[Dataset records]
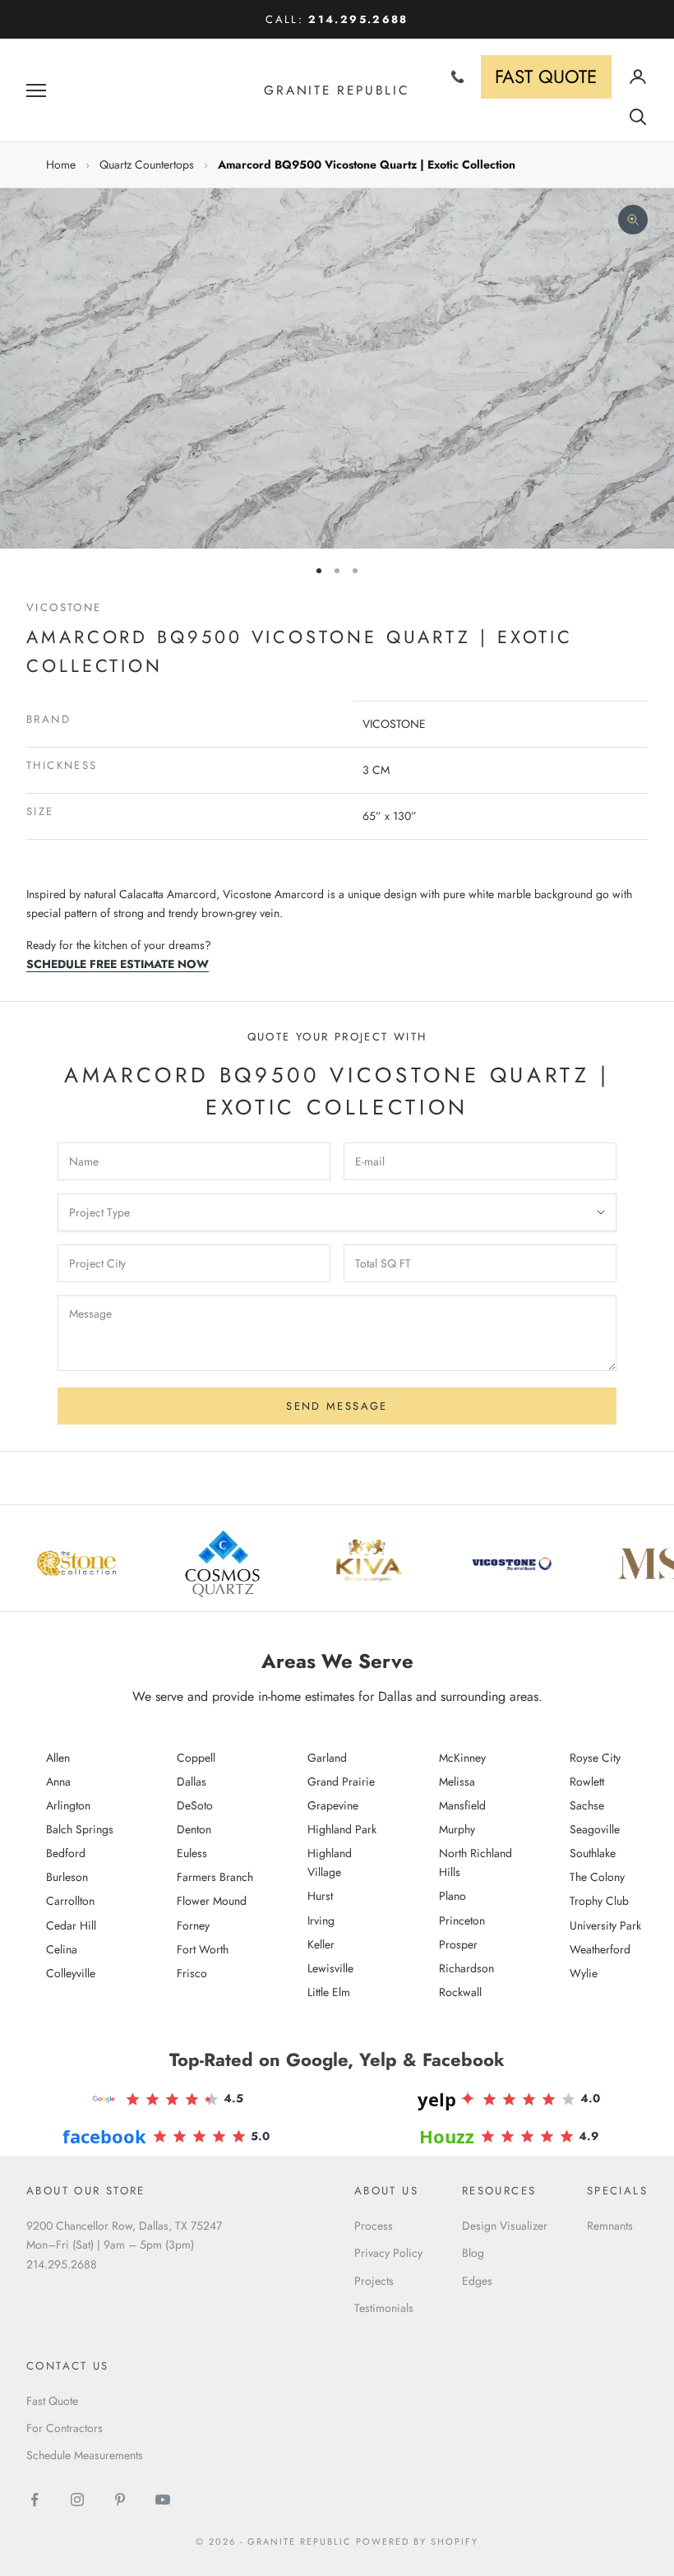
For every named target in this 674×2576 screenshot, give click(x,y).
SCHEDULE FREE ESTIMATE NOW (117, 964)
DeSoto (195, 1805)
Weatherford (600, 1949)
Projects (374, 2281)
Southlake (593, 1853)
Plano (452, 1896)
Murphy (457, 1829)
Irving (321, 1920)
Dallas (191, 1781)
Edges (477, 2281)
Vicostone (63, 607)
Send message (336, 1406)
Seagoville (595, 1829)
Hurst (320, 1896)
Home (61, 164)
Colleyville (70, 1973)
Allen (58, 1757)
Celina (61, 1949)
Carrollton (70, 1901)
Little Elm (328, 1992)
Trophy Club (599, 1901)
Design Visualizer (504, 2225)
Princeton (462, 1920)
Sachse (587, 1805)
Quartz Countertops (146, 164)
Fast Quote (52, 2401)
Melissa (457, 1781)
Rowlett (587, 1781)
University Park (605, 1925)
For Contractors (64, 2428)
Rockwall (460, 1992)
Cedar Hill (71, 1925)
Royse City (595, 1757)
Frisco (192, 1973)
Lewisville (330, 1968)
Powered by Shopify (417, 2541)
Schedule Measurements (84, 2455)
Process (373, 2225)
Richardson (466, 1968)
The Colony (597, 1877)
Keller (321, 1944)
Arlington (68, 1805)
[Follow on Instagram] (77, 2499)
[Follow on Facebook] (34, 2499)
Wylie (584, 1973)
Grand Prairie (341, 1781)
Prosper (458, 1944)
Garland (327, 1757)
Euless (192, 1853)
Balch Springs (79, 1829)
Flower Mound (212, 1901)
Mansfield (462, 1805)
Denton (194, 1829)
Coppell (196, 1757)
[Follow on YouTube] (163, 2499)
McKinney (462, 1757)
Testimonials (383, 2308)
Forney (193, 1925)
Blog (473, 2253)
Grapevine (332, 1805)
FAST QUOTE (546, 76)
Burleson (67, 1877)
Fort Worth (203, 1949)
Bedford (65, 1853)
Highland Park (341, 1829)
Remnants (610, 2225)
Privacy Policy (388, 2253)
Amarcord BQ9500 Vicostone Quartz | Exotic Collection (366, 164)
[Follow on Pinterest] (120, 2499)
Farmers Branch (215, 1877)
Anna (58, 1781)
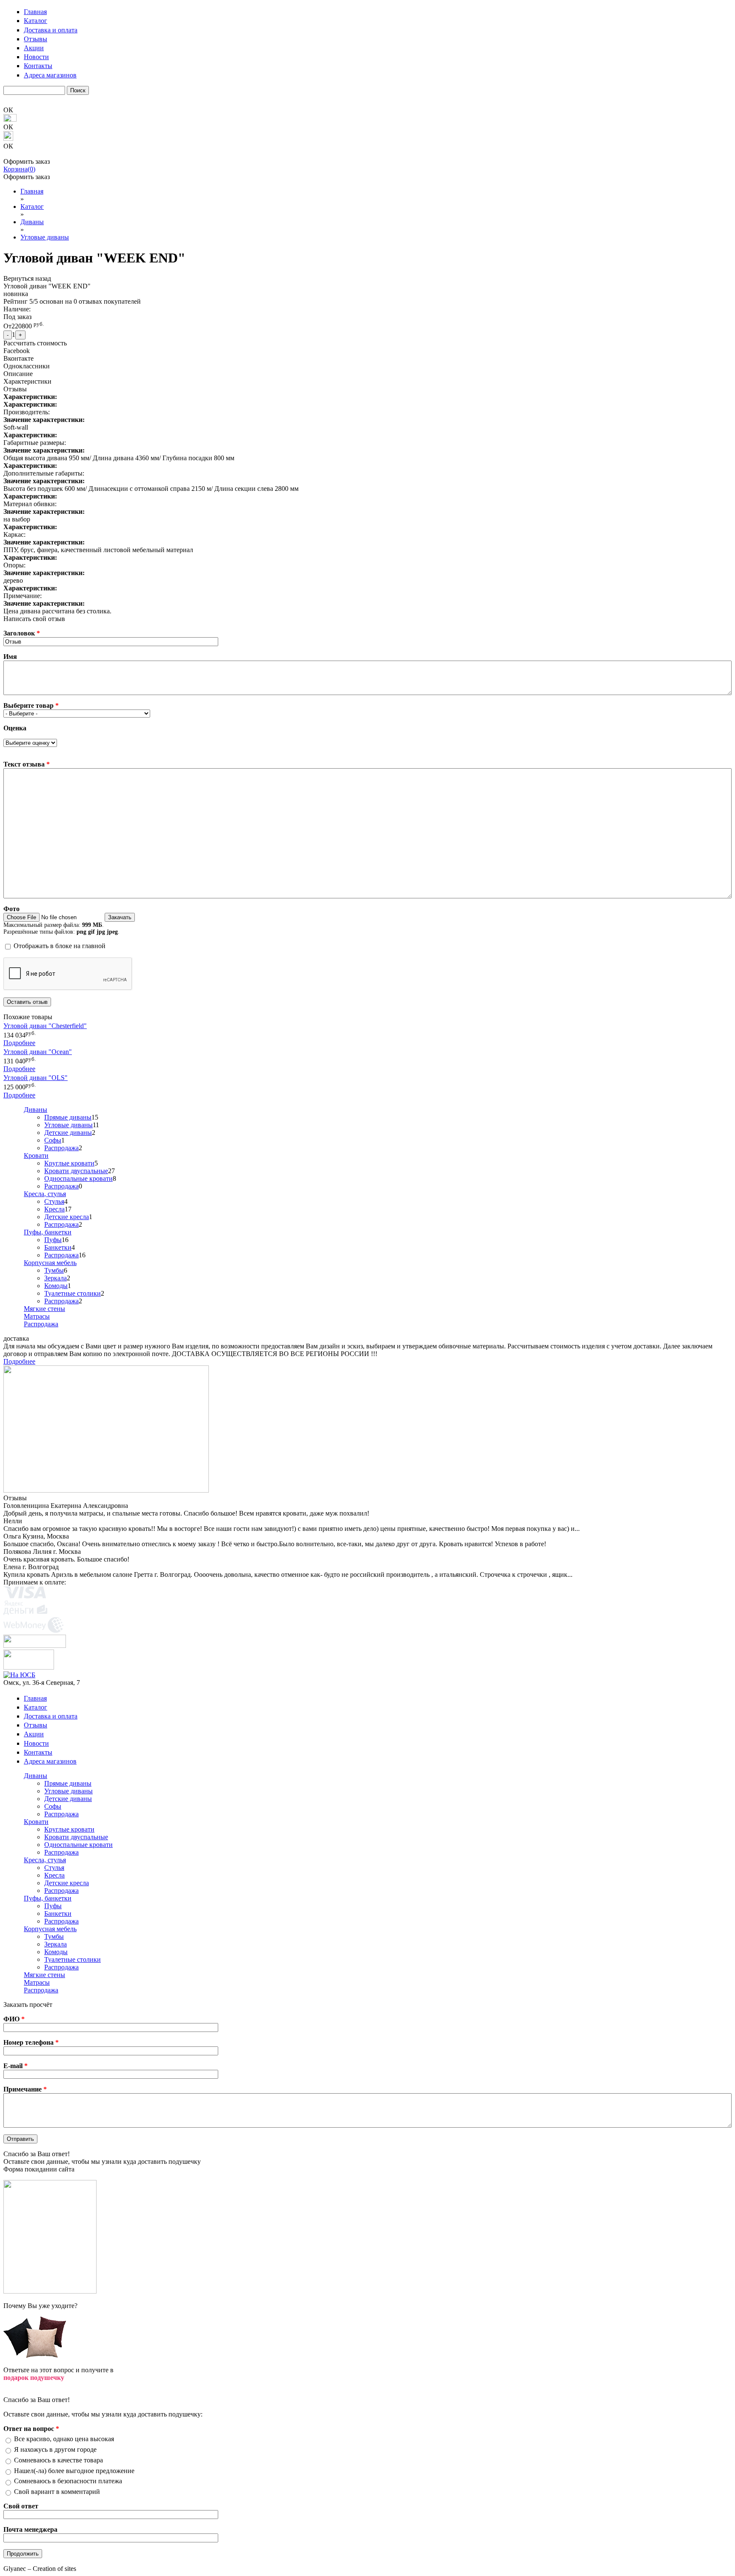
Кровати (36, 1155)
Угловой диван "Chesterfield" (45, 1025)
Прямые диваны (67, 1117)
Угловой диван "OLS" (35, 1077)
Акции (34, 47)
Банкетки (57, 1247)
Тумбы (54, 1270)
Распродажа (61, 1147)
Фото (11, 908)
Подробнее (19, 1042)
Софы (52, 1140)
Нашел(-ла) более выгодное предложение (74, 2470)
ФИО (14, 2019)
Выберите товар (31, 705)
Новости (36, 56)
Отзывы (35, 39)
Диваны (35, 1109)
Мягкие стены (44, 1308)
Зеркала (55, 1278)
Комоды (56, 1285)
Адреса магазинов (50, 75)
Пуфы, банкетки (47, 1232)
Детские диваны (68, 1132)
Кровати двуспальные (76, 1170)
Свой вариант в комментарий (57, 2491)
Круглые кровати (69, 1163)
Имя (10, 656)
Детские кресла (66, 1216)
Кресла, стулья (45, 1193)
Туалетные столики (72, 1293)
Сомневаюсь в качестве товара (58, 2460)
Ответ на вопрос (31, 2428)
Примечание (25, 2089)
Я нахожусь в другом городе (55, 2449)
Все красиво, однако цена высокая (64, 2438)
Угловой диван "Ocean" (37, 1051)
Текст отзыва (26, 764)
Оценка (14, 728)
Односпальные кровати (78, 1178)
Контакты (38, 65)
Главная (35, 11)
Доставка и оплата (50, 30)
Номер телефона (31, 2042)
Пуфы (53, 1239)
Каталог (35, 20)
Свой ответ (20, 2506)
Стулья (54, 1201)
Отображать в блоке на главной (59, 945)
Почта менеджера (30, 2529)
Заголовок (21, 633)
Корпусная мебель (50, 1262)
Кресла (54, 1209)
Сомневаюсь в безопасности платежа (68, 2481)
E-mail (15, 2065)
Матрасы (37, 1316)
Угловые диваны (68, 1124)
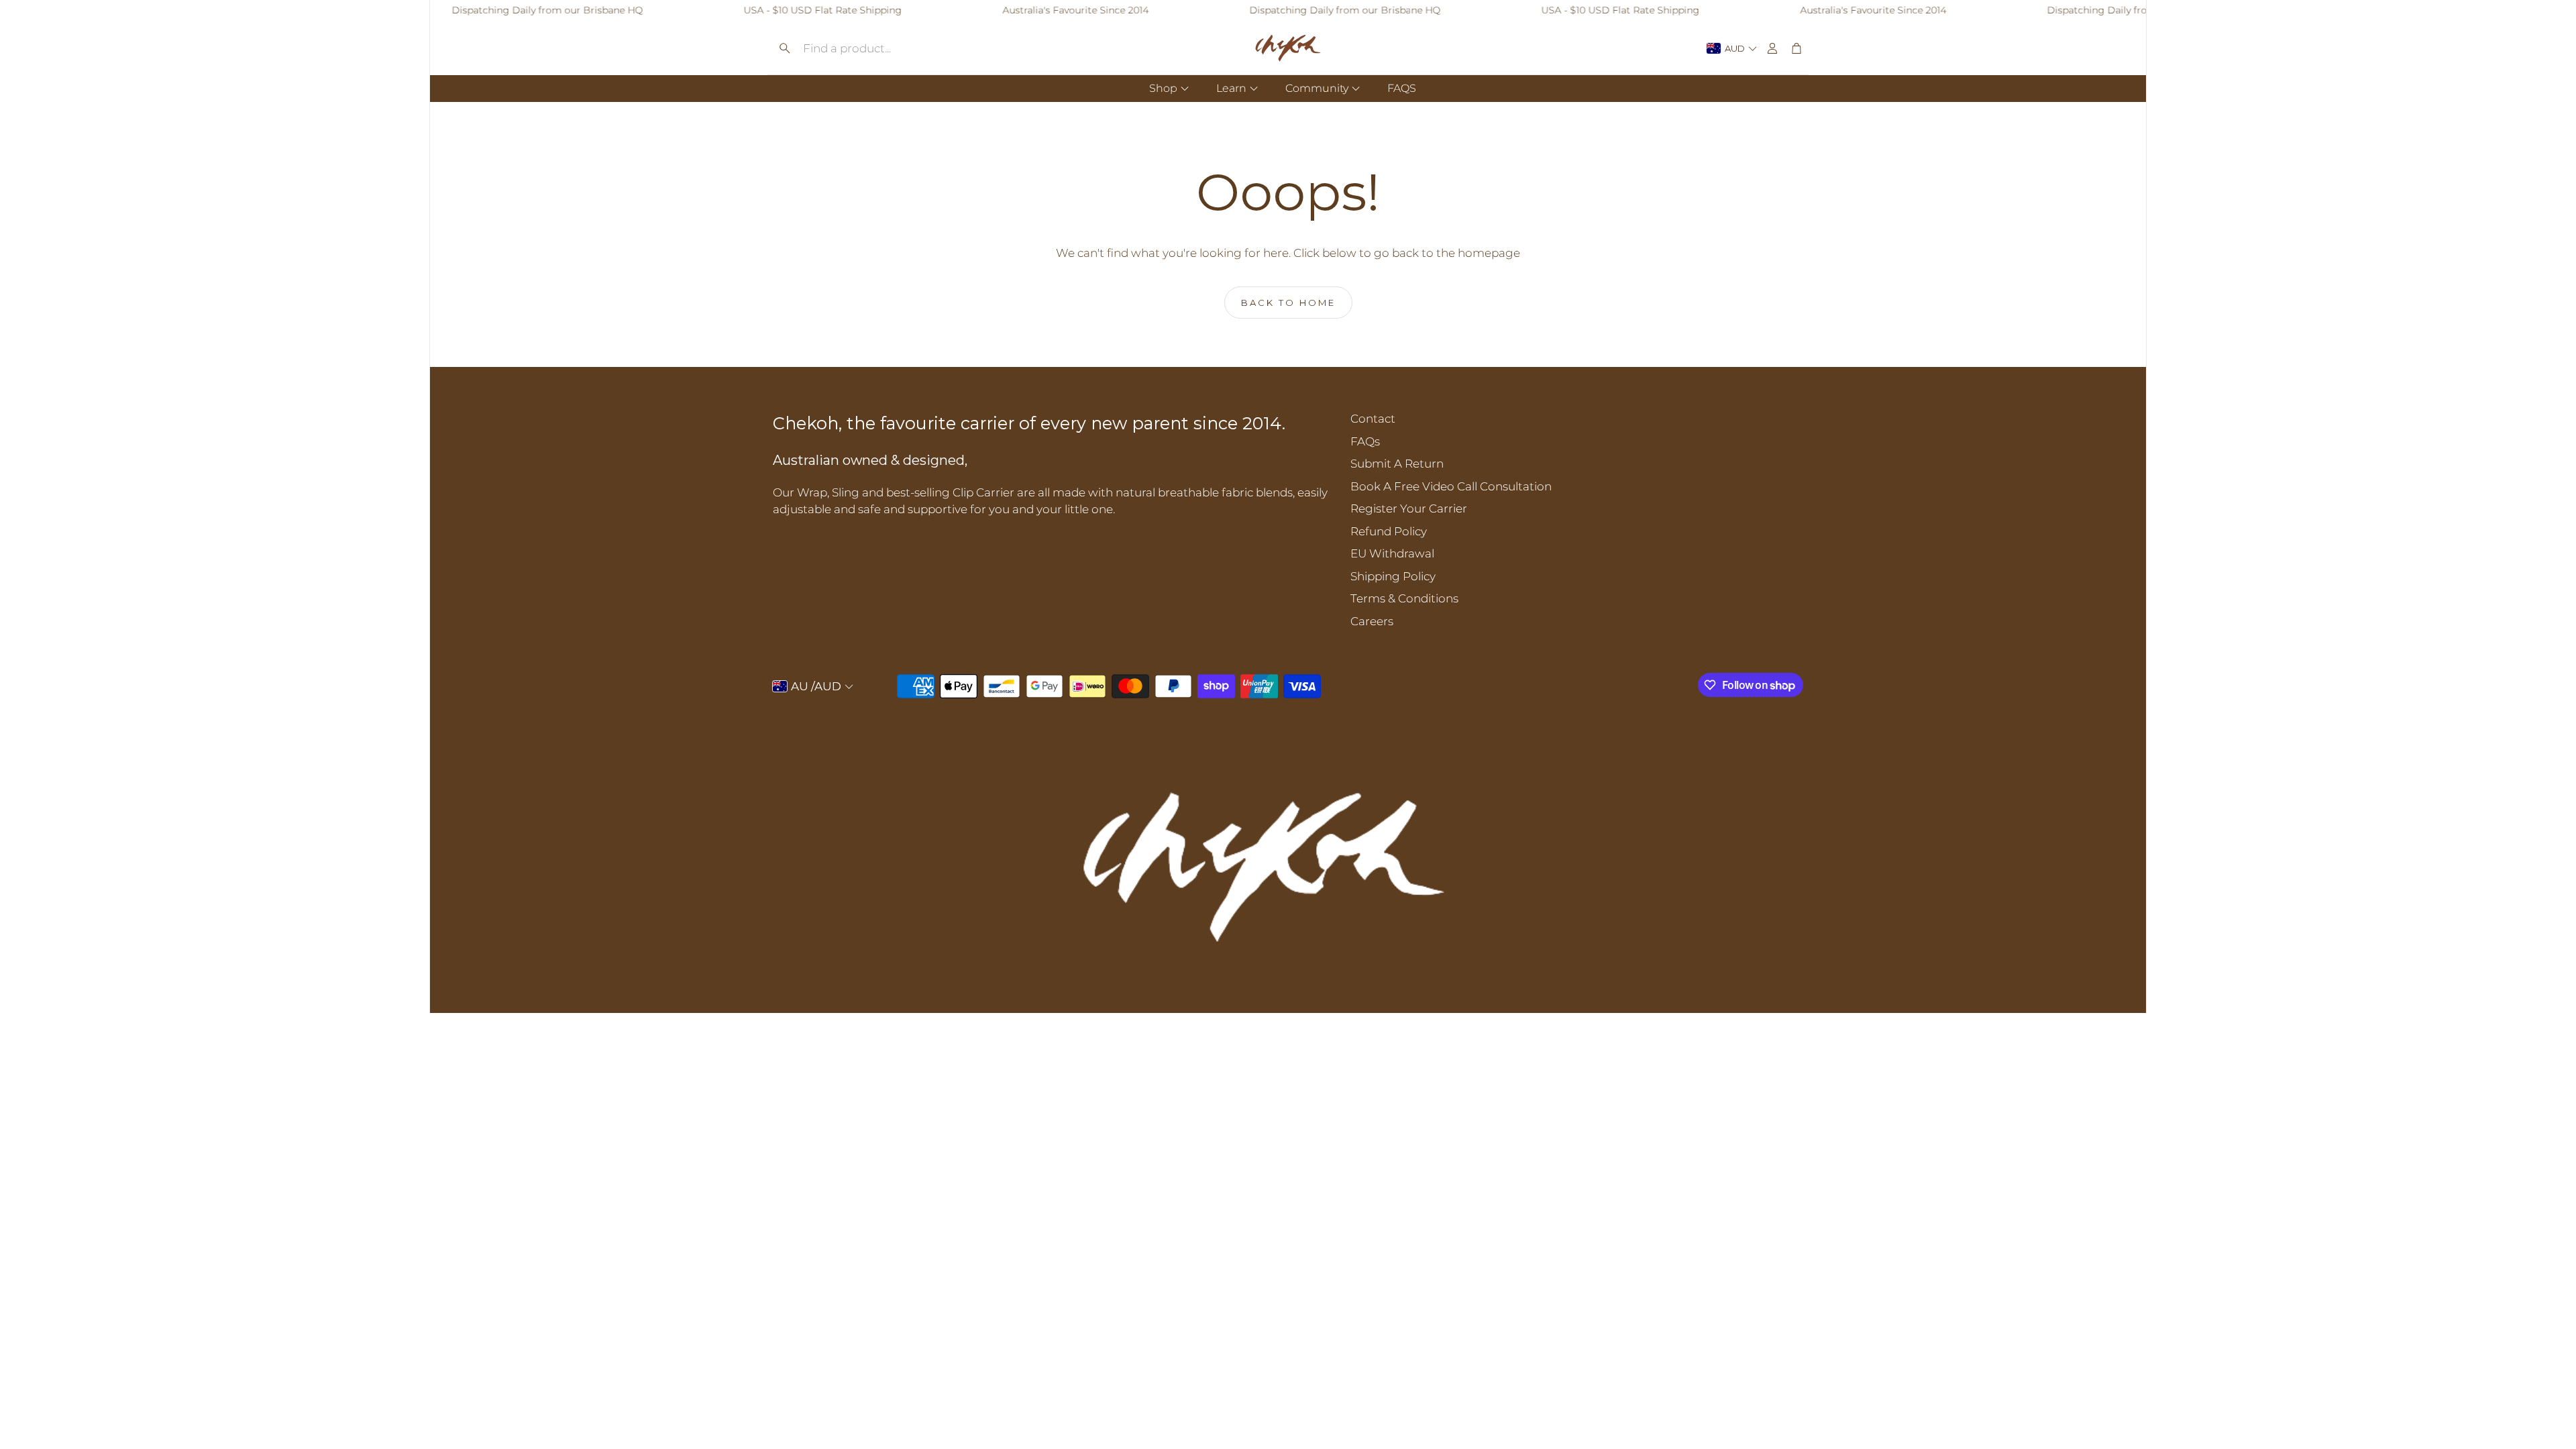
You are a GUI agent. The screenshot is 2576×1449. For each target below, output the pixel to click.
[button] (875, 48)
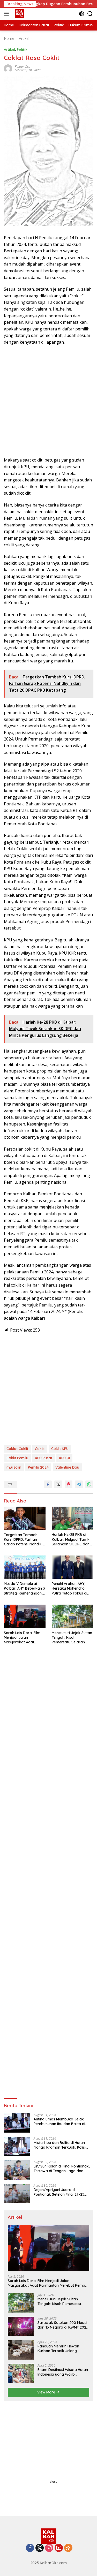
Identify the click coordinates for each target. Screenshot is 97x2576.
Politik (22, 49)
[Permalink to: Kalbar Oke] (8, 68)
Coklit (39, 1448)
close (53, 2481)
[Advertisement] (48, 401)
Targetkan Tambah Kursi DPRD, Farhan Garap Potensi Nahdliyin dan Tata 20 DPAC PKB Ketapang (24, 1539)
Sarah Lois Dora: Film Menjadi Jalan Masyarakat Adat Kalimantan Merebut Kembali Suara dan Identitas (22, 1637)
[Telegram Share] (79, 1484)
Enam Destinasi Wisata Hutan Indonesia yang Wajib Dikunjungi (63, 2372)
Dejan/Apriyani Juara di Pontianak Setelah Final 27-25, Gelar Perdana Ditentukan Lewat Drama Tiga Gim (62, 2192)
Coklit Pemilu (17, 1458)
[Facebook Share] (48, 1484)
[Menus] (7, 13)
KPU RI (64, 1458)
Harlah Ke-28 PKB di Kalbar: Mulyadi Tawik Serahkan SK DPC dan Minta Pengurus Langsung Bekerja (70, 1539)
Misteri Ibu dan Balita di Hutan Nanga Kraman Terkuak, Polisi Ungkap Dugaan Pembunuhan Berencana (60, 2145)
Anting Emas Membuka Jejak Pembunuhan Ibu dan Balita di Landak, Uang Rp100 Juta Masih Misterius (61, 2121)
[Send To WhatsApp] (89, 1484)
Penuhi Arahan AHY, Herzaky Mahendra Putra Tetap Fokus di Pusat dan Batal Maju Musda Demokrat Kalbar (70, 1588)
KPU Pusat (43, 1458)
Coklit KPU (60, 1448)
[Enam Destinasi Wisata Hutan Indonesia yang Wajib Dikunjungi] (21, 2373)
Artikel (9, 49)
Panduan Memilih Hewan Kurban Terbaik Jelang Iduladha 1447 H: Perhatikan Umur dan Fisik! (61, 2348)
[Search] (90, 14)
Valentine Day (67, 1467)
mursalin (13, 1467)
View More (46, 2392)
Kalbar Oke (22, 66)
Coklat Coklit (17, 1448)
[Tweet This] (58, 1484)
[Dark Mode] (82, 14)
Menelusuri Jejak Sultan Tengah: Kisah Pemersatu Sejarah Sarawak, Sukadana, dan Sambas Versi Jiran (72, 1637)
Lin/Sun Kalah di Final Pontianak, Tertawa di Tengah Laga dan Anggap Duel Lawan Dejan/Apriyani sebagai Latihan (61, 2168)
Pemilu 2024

- _Task instructions_: Start with the line above containing "Irving (321, 1920)" and end with the line containing "Фото (11, 908)". Set down that stretch exactly, without any pictures.

- _Response to the task_:
Irving (321, 1920)
Dallas (191, 1781)
Edges (477, 2281)
Vicostone (63, 607)
Send message (336, 1406)
Seagoville (595, 1829)
Hurst (320, 1896)
Home (61, 164)
Colleyville (70, 1973)
Allen (58, 1757)
Celina (61, 1949)
Carrollton (70, 1901)
Little Elm (328, 1992)
Trophy Club (599, 1901)
Design Visualizer (504, 2225)
Princeton (462, 1920)
Sachse (587, 1805)
Quartz Countertops (146, 164)
Fast Quote (52, 2401)
Melissa (457, 1781)
Rowlett (587, 1781)
University Park (605, 1925)
For Contractors (64, 2428)
Rockwall (460, 1992)
Cedar Hill (71, 1925)
Royse City (595, 1757)
Frisco (192, 1973)
Lewisville (330, 1968)
Powered by Shopify (417, 2541)
Schedule Measurements (84, 2455)
Process (373, 2225)
Richardson (466, 1968)
The Colony (597, 1877)
Keller (321, 1944)
Arlington (68, 1805)
[Follow on Instagram] (77, 2499)
[Follow on Facebook] (34, 2499)
Wylie (584, 1973)
Grand Prairie (341, 1781)
Prosper (458, 1944)
Garland (327, 1757)
Euless (192, 1853)
Balch Springs (79, 1829)
Flower Mound (212, 1901)
Mansfield (462, 1805)
Denton (194, 1829)
Coppell (196, 1757)
[Follow on YouTube] (163, 2499)
McKinney (462, 1757)
Testimonials (383, 2308)
Forney (193, 1925)
Blog (473, 2253)
Grapevine (332, 1805)
FAST QUOTE (546, 76)
Burleson (67, 1877)
Fort Worth (203, 1949)
Bedford (65, 1853)
Highland Park (341, 1829)
Remnants (610, 2225)
Privacy Policy (388, 2253)
Amarcord BQ9500 Vicostone Quartz | Exotic Collection (366, 164)
[Follow on Pinterest] (120, 2499)
Farmers Branch (215, 1877)
Anna (58, 1781)
Кровати (36, 1155)
Угловой диван "Chesterfield" (45, 1025)
Прямые диваны (67, 1117)
Угловой диван "OLS" (35, 1077)
Акции (34, 47)
Банкетки (57, 1247)
Тумбы (54, 1270)
Распродажа (61, 1147)
Фото (11, 908)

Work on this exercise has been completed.